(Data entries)
= = = = = = =

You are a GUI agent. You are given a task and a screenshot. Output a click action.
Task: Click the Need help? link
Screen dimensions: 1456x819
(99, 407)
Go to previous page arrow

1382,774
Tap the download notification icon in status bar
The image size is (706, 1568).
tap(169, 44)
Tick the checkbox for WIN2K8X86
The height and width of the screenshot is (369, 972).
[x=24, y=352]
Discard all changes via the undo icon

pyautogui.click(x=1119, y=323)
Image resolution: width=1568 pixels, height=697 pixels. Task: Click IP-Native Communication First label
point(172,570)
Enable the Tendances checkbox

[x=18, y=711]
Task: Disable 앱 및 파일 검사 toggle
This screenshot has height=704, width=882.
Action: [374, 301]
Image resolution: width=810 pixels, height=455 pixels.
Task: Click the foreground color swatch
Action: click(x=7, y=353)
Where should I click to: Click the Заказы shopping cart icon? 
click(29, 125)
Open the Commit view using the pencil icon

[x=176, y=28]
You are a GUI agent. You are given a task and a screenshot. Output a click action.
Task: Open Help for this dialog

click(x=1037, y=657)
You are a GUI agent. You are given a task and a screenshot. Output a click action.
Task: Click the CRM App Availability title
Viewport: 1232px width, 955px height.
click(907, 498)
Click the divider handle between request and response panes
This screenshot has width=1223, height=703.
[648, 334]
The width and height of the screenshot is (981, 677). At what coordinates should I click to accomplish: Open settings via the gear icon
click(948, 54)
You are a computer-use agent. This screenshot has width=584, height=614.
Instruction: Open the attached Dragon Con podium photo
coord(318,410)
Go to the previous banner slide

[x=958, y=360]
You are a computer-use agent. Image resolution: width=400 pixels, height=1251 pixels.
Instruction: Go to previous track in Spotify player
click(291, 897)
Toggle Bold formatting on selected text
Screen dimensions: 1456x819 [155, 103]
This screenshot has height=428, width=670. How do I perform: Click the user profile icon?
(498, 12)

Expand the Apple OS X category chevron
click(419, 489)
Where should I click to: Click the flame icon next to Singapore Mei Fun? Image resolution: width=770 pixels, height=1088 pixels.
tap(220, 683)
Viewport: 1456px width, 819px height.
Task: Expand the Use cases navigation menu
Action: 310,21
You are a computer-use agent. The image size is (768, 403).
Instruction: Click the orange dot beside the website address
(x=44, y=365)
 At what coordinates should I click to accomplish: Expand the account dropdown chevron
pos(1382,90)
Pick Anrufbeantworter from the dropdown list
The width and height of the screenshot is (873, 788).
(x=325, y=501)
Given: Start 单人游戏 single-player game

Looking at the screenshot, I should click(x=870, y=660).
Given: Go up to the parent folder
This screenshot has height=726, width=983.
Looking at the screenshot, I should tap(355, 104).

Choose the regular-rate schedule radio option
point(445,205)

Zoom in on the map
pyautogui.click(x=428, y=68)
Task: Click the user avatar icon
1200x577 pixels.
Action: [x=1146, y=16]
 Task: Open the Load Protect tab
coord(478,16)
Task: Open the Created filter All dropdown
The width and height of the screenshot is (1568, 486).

= = = = = = =

**WHAT IS BEING ASKED**
Each entry above must be repeated word for word.

**RESULT OF THE EXERCISE**
You are a GUI agent. You are given a task and a screenshot. Output a click action.
Task: Click the Need help? link
Screen dimensions: 1456x819
(99, 407)
Go to previous page arrow

1382,774
Tap the download notification icon in status bar
The image size is (706, 1568).
tap(169, 44)
Tick the checkbox for WIN2K8X86
The height and width of the screenshot is (369, 972).
[x=24, y=352]
Discard all changes via the undo icon

pyautogui.click(x=1119, y=323)
Image resolution: width=1568 pixels, height=697 pixels. Task: Click IP-Native Communication First label
point(172,570)
Enable the Tendances checkbox

[x=18, y=711]
Task: Disable 앱 및 파일 검사 toggle
This screenshot has height=704, width=882.
Action: [374, 301]
Image resolution: width=810 pixels, height=455 pixels.
Task: Click the foreground color swatch
Action: click(x=7, y=353)
Where should I click to: Click the Заказы shopping cart icon? 
click(29, 125)
Open the Commit view using the pencil icon

[x=176, y=28]
You are a GUI agent. You are given a task and a screenshot. Output a click action.
Task: Open Help for this dialog

click(x=1037, y=657)
You are a GUI agent. You are given a task and a screenshot. Output a click action.
Task: Click the CRM App Availability title
Viewport: 1232px width, 955px height.
click(907, 498)
Click the divider handle between request and response panes
This screenshot has width=1223, height=703.
[648, 334]
The width and height of the screenshot is (981, 677). At what coordinates should I click to accomplish: Open settings via the gear icon
click(948, 54)
You are a computer-use agent. This screenshot has width=584, height=614.
Instruction: Open the attached Dragon Con podium photo
coord(318,410)
Go to the previous banner slide

[x=958, y=360]
You are a computer-use agent. Image resolution: width=400 pixels, height=1251 pixels.
Instruction: Go to previous track in Spotify player
click(291, 897)
Toggle Bold formatting on selected text
Screen dimensions: 1456x819 [155, 103]
This screenshot has height=428, width=670. How do I perform: Click the user profile icon?
(498, 12)

Expand the Apple OS X category chevron
click(419, 489)
Where should I click to: Click the flame icon next to Singapore Mei Fun? Image resolution: width=770 pixels, height=1088 pixels.
tap(220, 683)
Viewport: 1456px width, 819px height.
Task: Expand the Use cases navigation menu
Action: 310,21
You are a computer-use agent. The image size is (768, 403).
Instruction: Click the orange dot beside the website address
(x=44, y=365)
 At what coordinates should I click to accomplish: Expand the account dropdown chevron
pos(1382,90)
Pick Anrufbeantworter from the dropdown list
The width and height of the screenshot is (873, 788).
(x=325, y=501)
Given: Start 单人游戏 single-player game

Looking at the screenshot, I should click(x=870, y=660).
Given: Go up to the parent folder
This screenshot has height=726, width=983.
Looking at the screenshot, I should tap(355, 104).

Choose the regular-rate schedule radio option
point(445,205)

Zoom in on the map
pyautogui.click(x=428, y=68)
Task: Click the user avatar icon
1200x577 pixels.
Action: [x=1146, y=16]
 Task: Open the Load Protect tab
coord(478,16)
Task: Open the Created filter All dropdown
The width and height of the screenshot is (1568, 486).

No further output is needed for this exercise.